◆ **RECORDS TO PROCESS**:
_ _ _ _ _

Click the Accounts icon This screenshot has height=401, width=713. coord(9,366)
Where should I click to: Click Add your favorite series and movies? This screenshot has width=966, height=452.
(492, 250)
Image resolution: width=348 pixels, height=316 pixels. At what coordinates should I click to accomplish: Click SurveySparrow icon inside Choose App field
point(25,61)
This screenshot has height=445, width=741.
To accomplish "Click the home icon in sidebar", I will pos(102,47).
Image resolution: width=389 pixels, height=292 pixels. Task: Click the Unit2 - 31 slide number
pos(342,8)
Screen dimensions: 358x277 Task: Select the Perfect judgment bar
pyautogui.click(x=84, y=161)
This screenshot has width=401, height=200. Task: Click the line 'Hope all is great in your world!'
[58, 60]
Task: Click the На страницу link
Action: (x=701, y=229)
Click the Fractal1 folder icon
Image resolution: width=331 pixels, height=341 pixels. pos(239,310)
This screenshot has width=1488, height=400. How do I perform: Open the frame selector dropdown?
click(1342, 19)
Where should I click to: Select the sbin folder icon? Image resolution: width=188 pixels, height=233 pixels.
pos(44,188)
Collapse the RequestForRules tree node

_ _ _ _ _

◆ **ACTIVITY**:
Word for word, restate the entries from the first line to the line that has "This screenshot has height=445, width=741.", both included, and nothing else.

◆ **ANSWER BOX**:
Click the Accounts icon This screenshot has height=401, width=713. coord(9,366)
Where should I click to: Click Add your favorite series and movies? This screenshot has width=966, height=452.
(492, 250)
Image resolution: width=348 pixels, height=316 pixels. At what coordinates should I click to accomplish: Click SurveySparrow icon inside Choose App field
point(25,61)
This screenshot has height=445, width=741.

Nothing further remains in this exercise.